(Records begins)
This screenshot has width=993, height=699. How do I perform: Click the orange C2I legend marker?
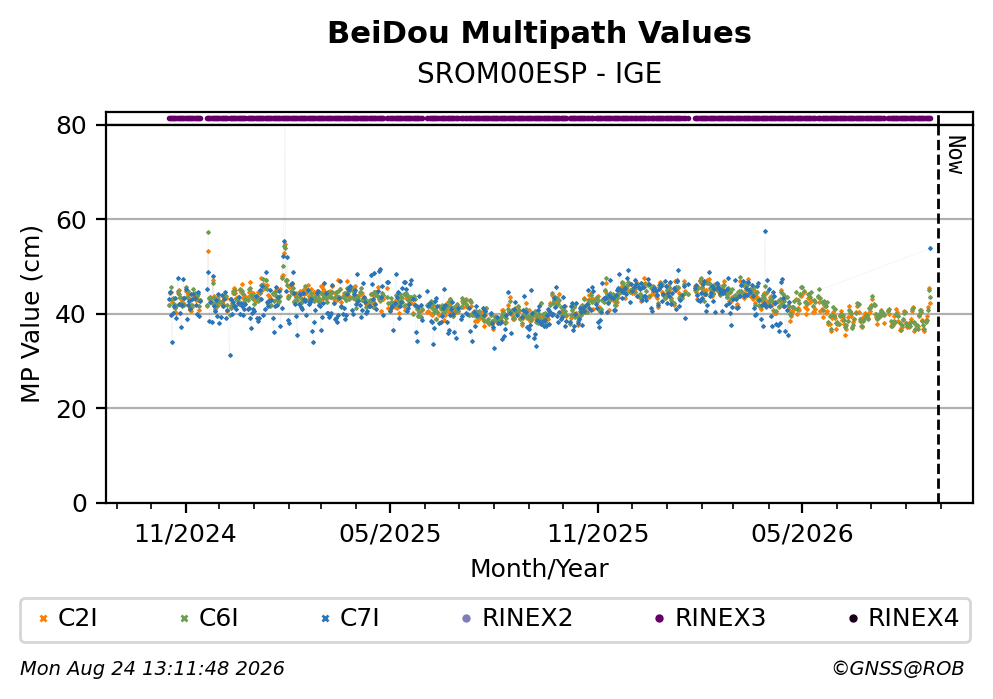pyautogui.click(x=43, y=619)
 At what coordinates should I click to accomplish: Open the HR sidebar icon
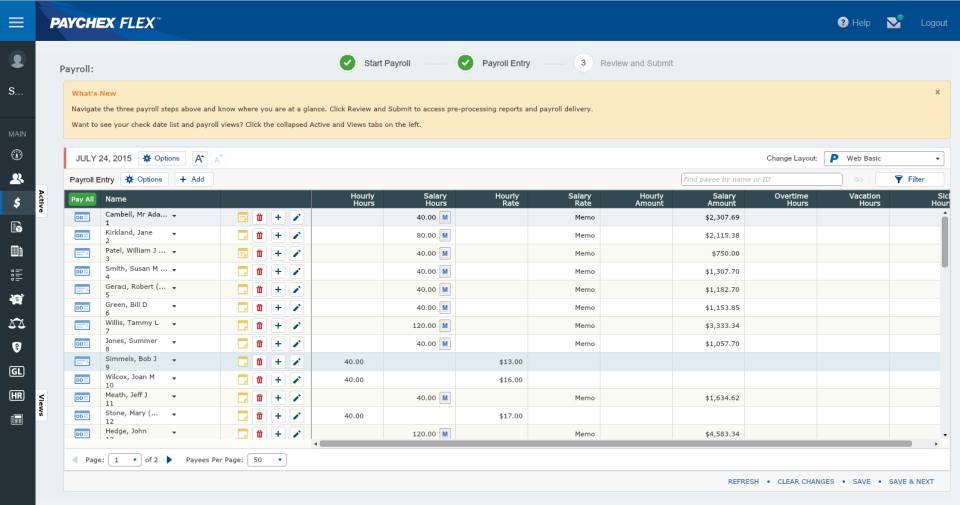tap(17, 395)
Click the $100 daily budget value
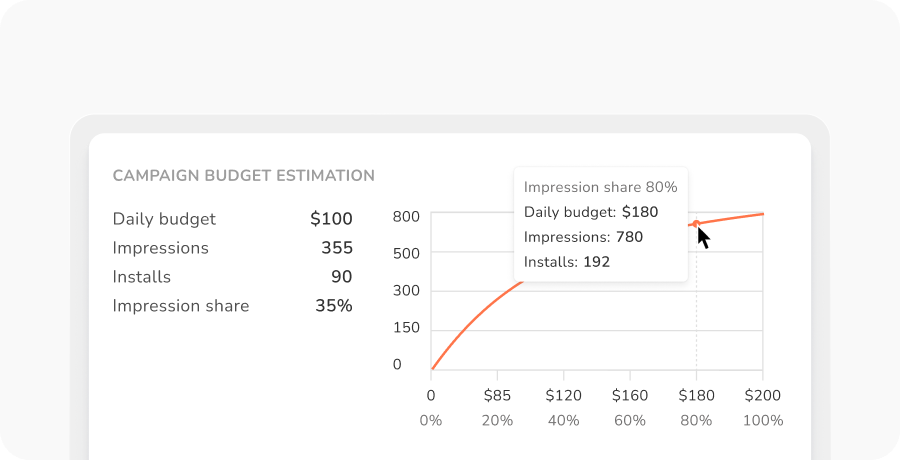The width and height of the screenshot is (900, 460). (331, 219)
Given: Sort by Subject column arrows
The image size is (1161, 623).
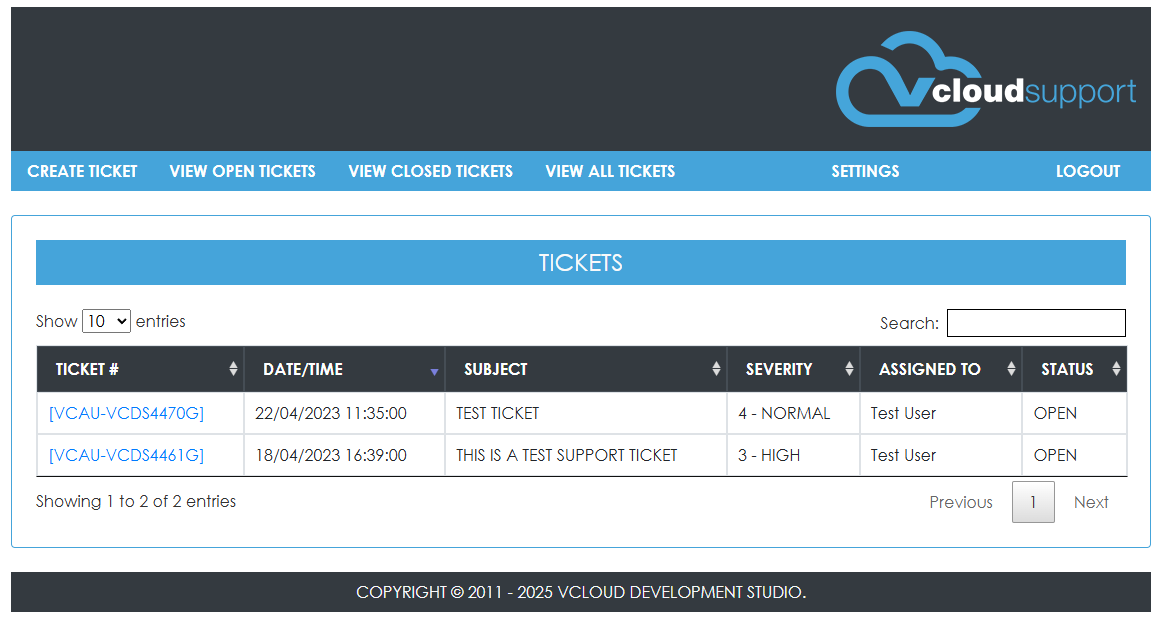Looking at the screenshot, I should click(716, 369).
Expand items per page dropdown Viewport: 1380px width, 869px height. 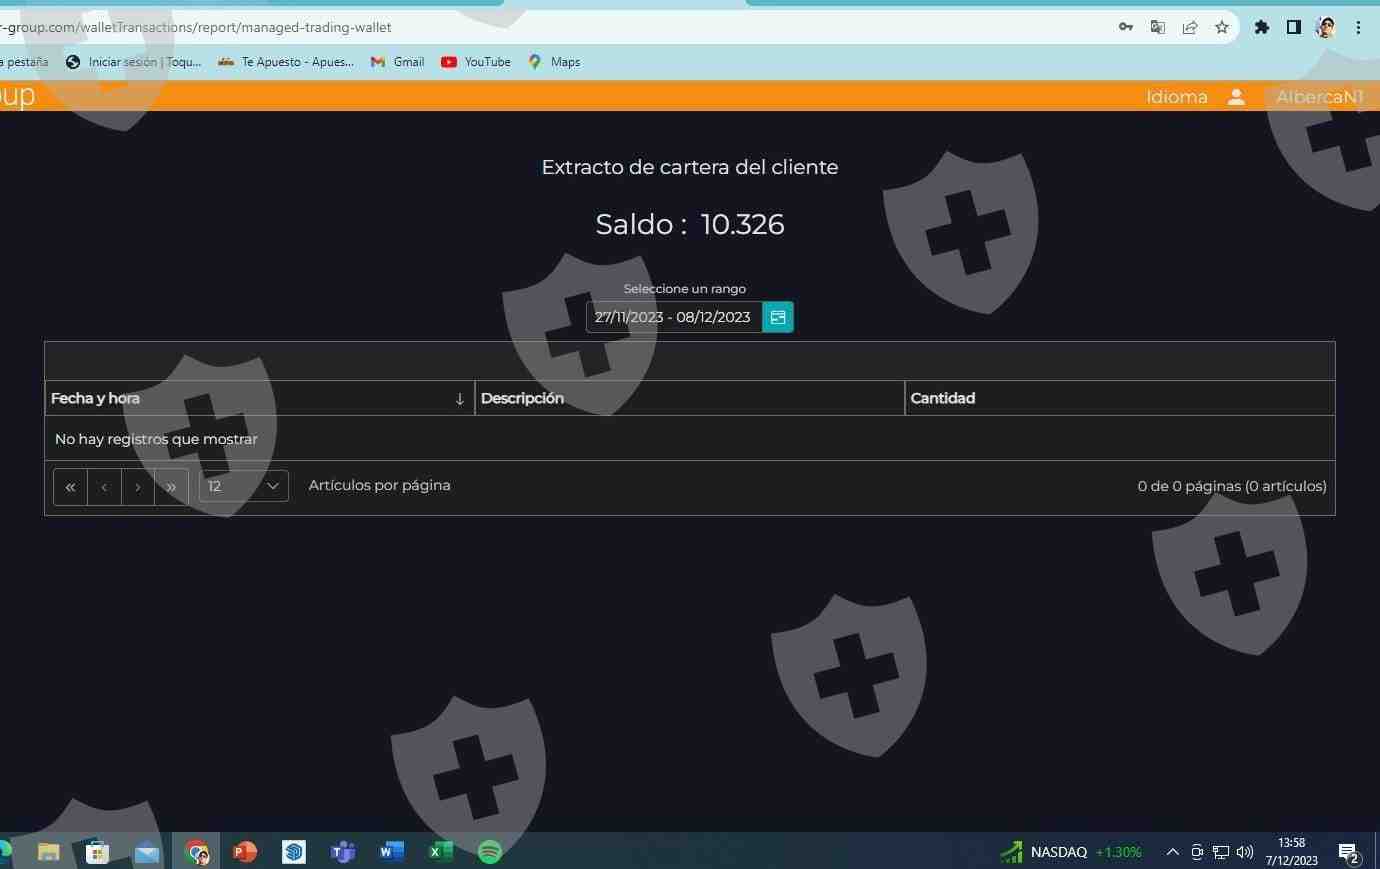pos(244,487)
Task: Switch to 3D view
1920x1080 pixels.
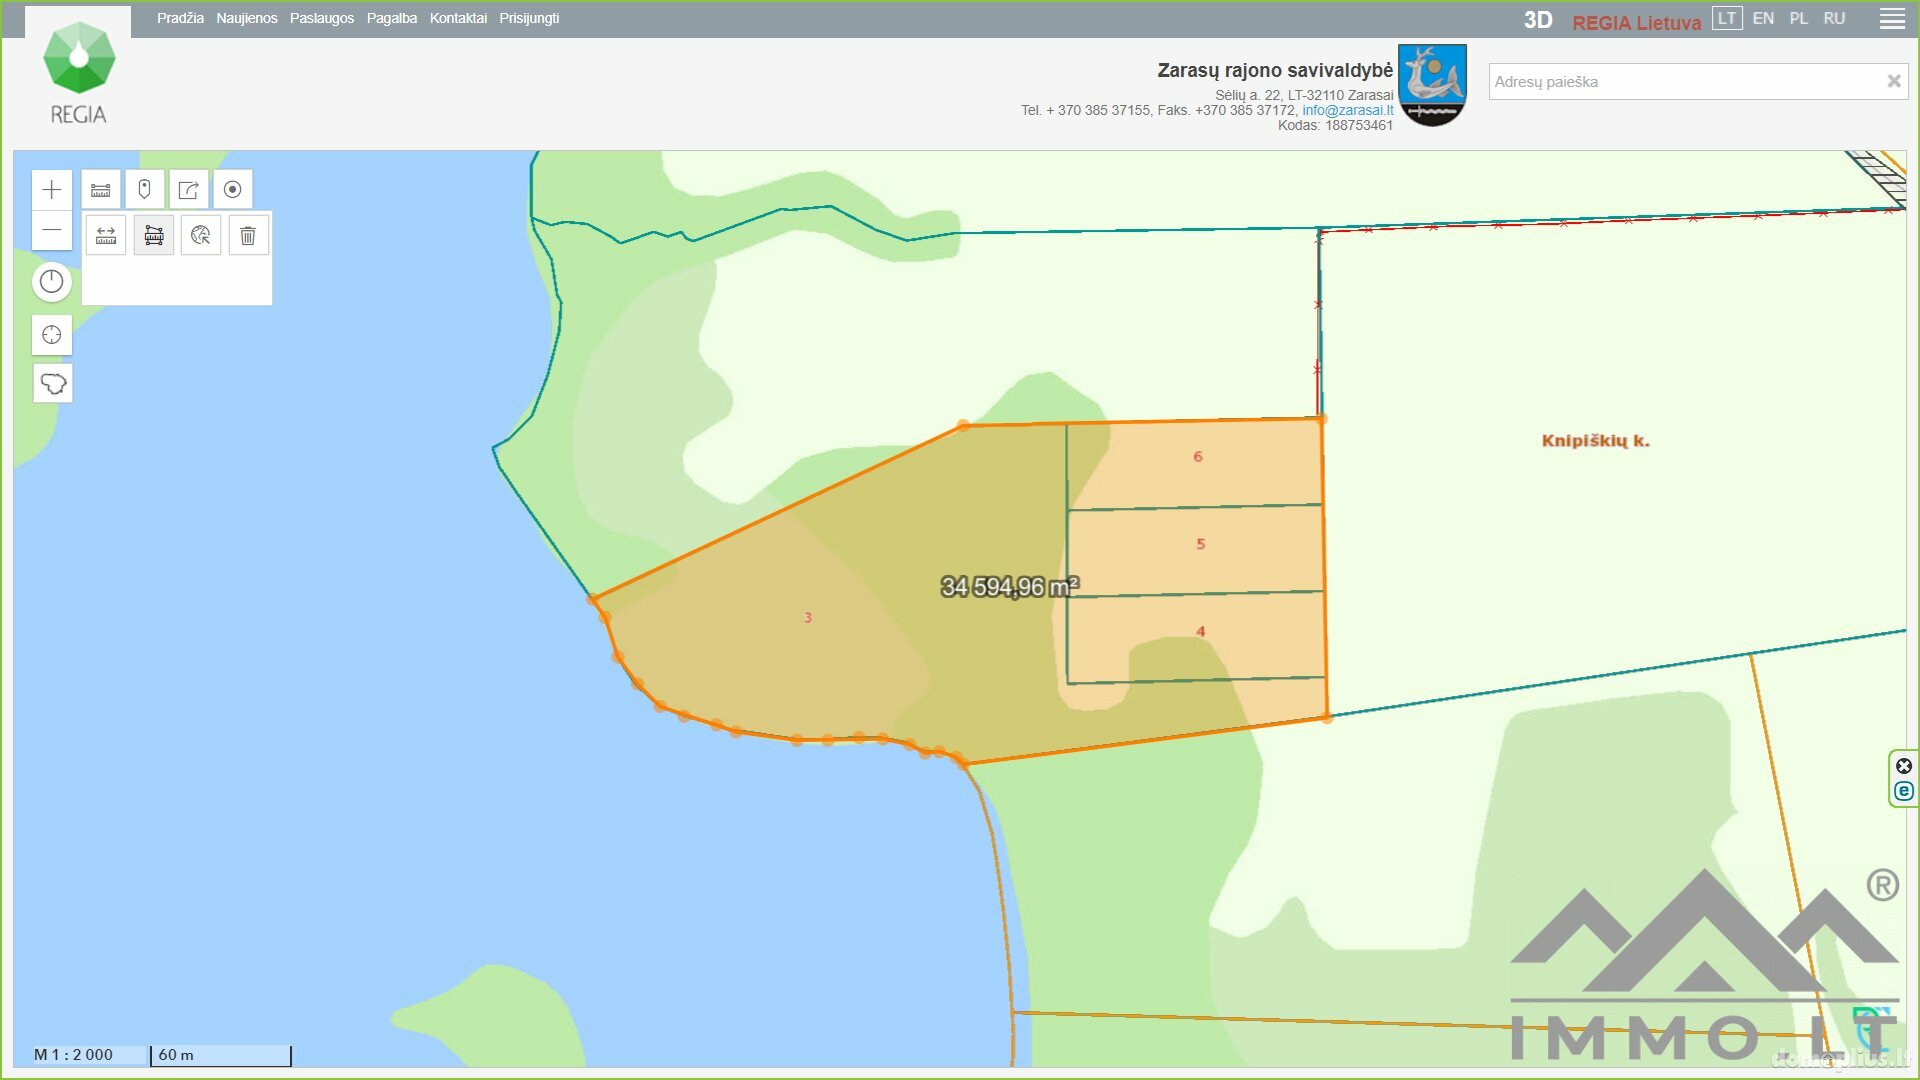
(Records ends)
# What is being asked
Starting at the first line of the records and stopping after the line with "Given: Sort by Subject column arrows", copy each line exactly; pictures stay out.

# Exercise solution
This screenshot has width=993, height=699. How do I perform: Click the orange C2I legend marker?
pyautogui.click(x=43, y=619)
 At what coordinates should I click to accomplish: Open the HR sidebar icon
tap(17, 395)
Click the $100 daily budget value
The width and height of the screenshot is (900, 460). (331, 219)
Given: Sort by Subject column arrows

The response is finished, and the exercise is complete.